Human resources are one of supporting unit in achieving Millennium Development Goals.  Therefore, it is important to identify where we stand and mobilize more resources to meet the off track in MDGs. Three of the eight MDGs address health issues and aim at reducing child mortality (Goal 4), improving maternal health (Goal 4), and combating HIV/AIDS, malaria and other diseases (Goal 6) (Bappenas, 2012). The achievement of each goal has been documented and identified by Government of Indonesia. As stated by Bappenas, Indonesia has significance achievement of particular target, since it represents the half-way point towards the 2015 targets (Bappenas, 2011).

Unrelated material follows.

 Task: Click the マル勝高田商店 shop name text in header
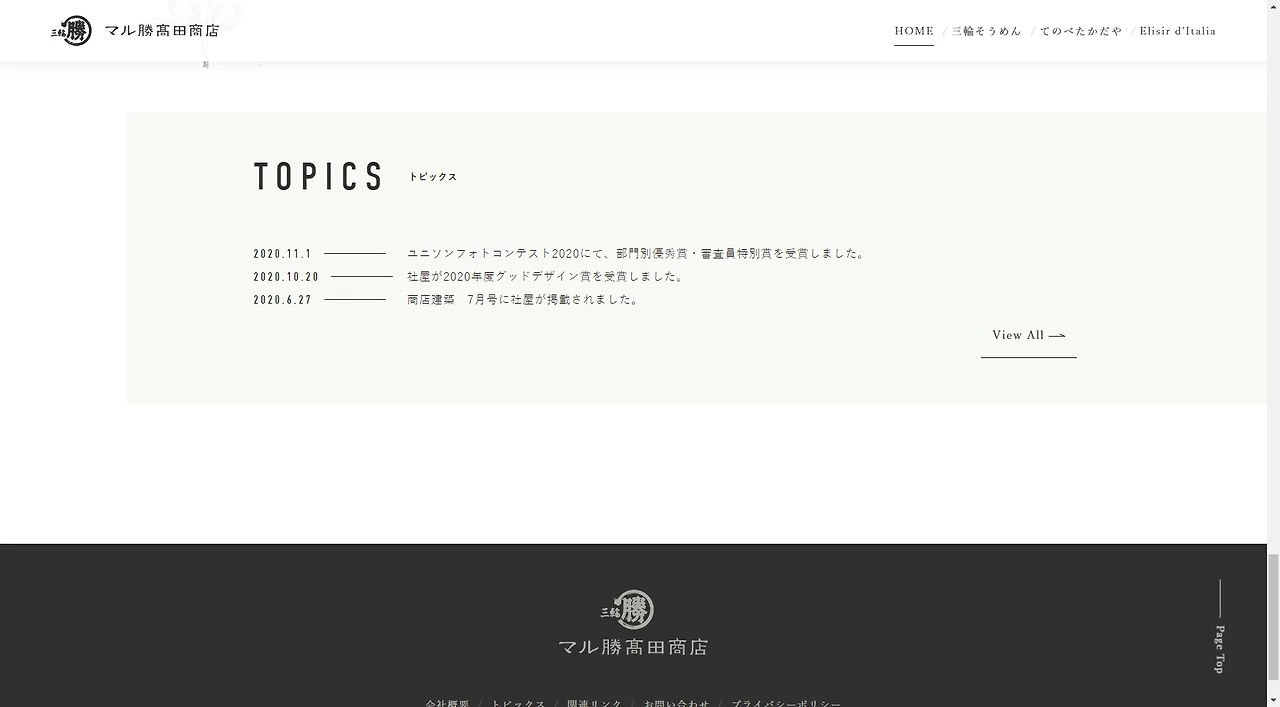[x=165, y=30]
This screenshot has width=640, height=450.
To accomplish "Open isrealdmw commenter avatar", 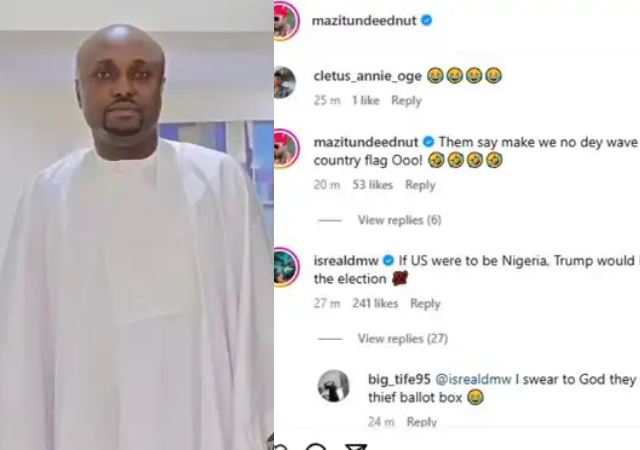I will (285, 267).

Table 4. MDGs Indicator of Indonesia

Indicator 1990 2007 Target Remarks Status
Under-five mortality rate

(per 1,000 live births)

81 44 32 Decreasing Likely to achieve
Infant mortality rate

(per 1,000 live births)

57 34 19 Decreasing Likely to achieve
Maternal mortality ratio

(per 100,000 live births)

390 228 110 Decreasing Need improvement
HIV/AIDS prevalence

(per 100.000)

  5.6 Reverse   Need improvement


According to the data in table 4, child mortality based on the infant mortality rate has shown a great deal of progress and is likely to be achieved. Similar improvements have also been made in the terms of reducing mortality rates for children under five. Maternal mortality rate and HIV/AIDS prevalence however shows a less then encouraging trend. Because some of the targets showing that the goals are on the track or decreasing, a lot of effort can be put to push the progress. At the same time, competent and committed health workforce can be deployed to expand and improve HIV and AIDS services.



Both the causes and the solutions to human resource problems in the health sector are complex. The problems are rooted in political, economic, cultural, and health systems. The solutions depend on numerous inputs – funds, education and training programs, data and working conditions – over which HRH policy makers often lack direct control.

A number of documents indicate that many resources have been mobilized, yet the MDGs still need a great effort and innovative strategy to be fully implemented. A few suggestions may be considered to accelerate MDGs:

  1. Improve collaboration in research policy on health human resources, education, and training, and build a strong network for the development of a health human resources plan that is based on evidence. This is necessary to support the efforts of advocacy or coordination between relevant departments in local government and for the provision of health human resources as needed.
  2. Develop a country specific health workforce policy framework and planning method.
  3. Encourage coordination with all relevant professional organizations to approve the authority that can be given to health personnel who served in rural and remote areas.
  4. Conduct a study to explore any possibility of enhancing the performance of the health workers in rural and remote areas through task shifting with additional training appropriate to the needs and characteristics of the local area.
  5. Develop guidelines for effective and supportive supervision to underserved areas which have limited support resources.
  6. Conduct a study of human resources for the health situation, based on evidence or research.
  7. Develop a fair incentive system.